M. S. : Les comportements à risques traduisent une souffrance et sont souvent associés à la dépression et au passage à l’acte. Cela passe par la question de l’estime de soi. Quand elle est bonne, on se protège. Les adolescents dans des conduites à risques subissent souvent des situations familiales ou des environnements difficiles. C’est là un facteur associé. L’usage de produits, comme l’alcool ou le cannabis, renvoie souvent, par exemple, à des profils de tristesse, de mal-être, et à des environnements peu protecteurs, mais ils sont aussi des moteurs de désinhibition, lesquels favorisent les passages à l’acte. Si l’association entre idées suicidaires et usage de produits pointe un risque suicidaire, il ne faut cependant pas omettre d’interroger le jeune dans sa spécificité. Ce dernier peut, en effet, cumuler tous les facteurs de risque et ne pas avoir d’idées suicidaires.

L’I. M. : Quelle est la réaction à adopter quand la crise suicidaire semble à son pic ?
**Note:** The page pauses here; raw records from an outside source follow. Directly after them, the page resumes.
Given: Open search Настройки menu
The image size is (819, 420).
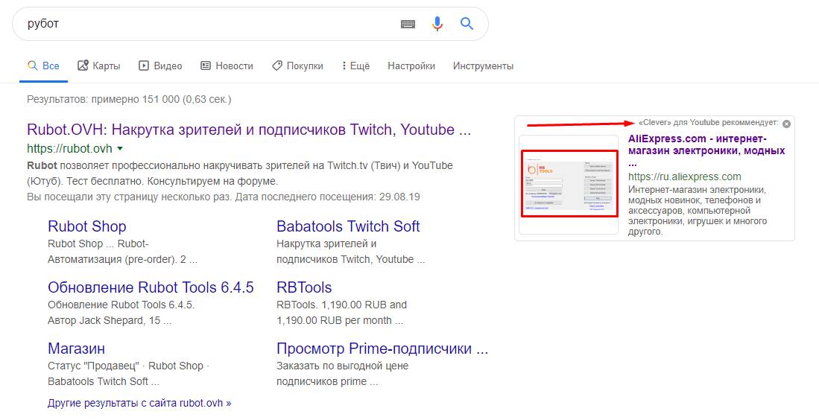Looking at the screenshot, I should tap(411, 66).
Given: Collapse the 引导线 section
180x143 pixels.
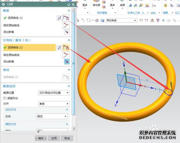Looking at the screenshot, I should click(x=69, y=40).
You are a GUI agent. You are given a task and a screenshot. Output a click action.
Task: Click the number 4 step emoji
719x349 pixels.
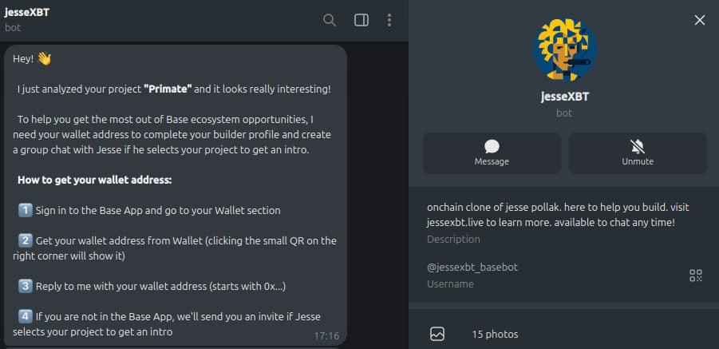click(x=25, y=316)
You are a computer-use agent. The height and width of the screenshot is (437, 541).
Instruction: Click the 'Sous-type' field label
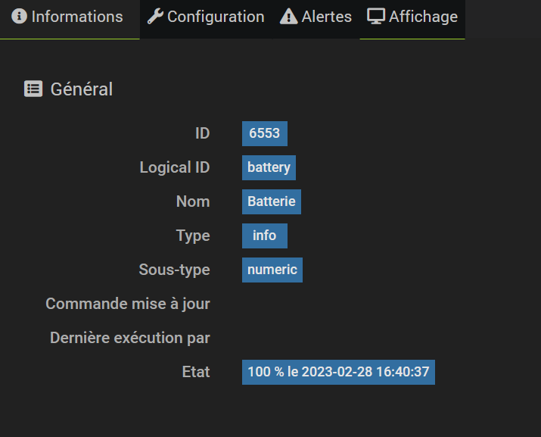(x=174, y=270)
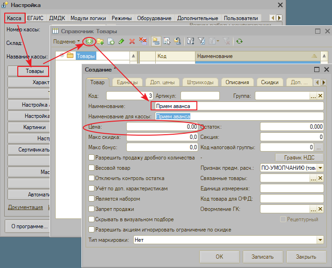Expand the Товары tree folder
Viewport: 332px width, 268px height.
(62, 56)
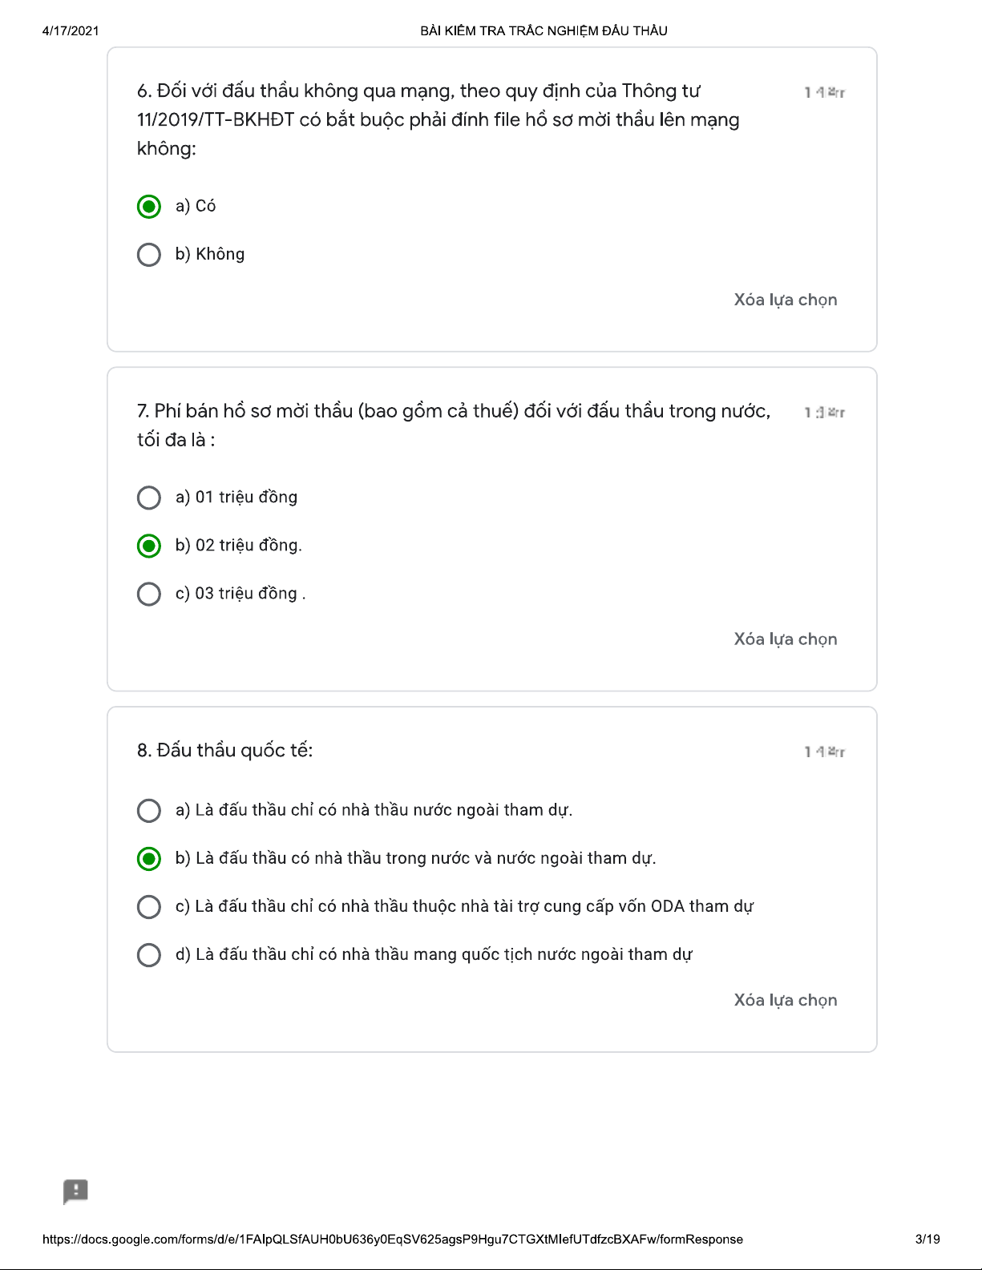The image size is (982, 1270).
Task: Choose 'b) Không' for question 6
Action: tap(149, 255)
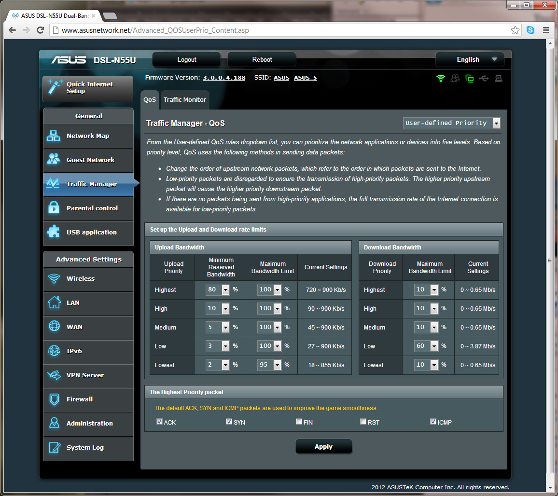Check the green WiFi status icon

click(440, 78)
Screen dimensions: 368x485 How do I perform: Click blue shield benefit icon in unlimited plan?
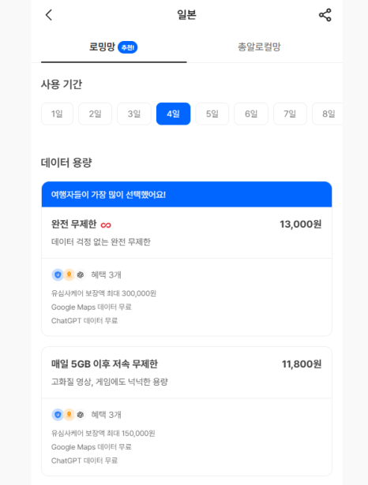58,274

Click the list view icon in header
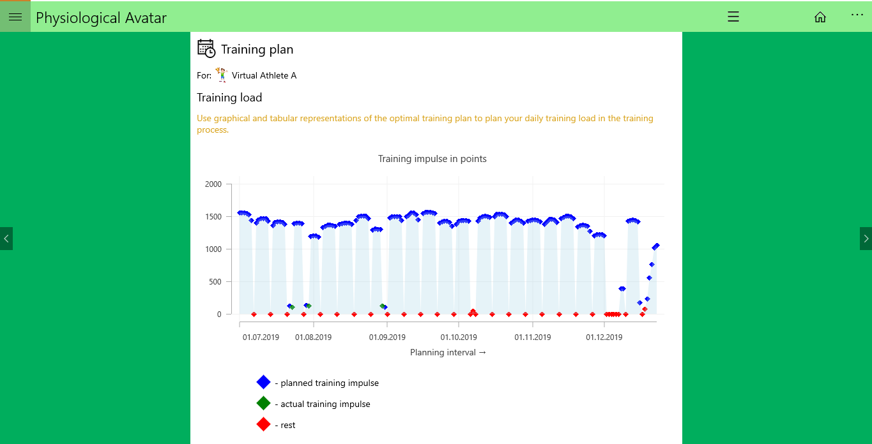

M. S. : Si l’adolescent pense à la mort, qu’il a élaboré un scénario, il faut savoir s’il a retenu un moyen précis et tenter de l’en écarter. Le recours aux médicaments est fréquent mais il y a également des suicides par pendaison, par arme à feu ou par défenestration qui sont plus radicaux et dangereux. Quand les moyens envisagés sont violents, une hospitalisation peut se révéler nécessaire. Cela permet aussi de travailler dans la durée. Il faut, en effet, du temps pour faire exprimer les émotions liées à la crise – or, cela apaise –, pour briser l’isolement où se trouve l’adolescent et instaurer des structures de protection, autrement dit, des ressources relationnelles. Nous donnons, en outre, des objectifs à court terme, qui permettent d’obtenir rapidement des résultats, et agissons sur les facteurs de risque identifiés. Enfin, des interventions plus médicales peuvent être envisagées mais l’essentiel est d’abord de montrer aux adolescents qu’ils ont des ressources, quand ils pensent le contraire, et de les mobiliser au maximum. L’hospitalisation n’est pas la solution miracle. Et si l’on peut vraiment protéger l’adolescent d’un passage à l’acte, ce n’est pas par des lieux clos mais par la création de liens.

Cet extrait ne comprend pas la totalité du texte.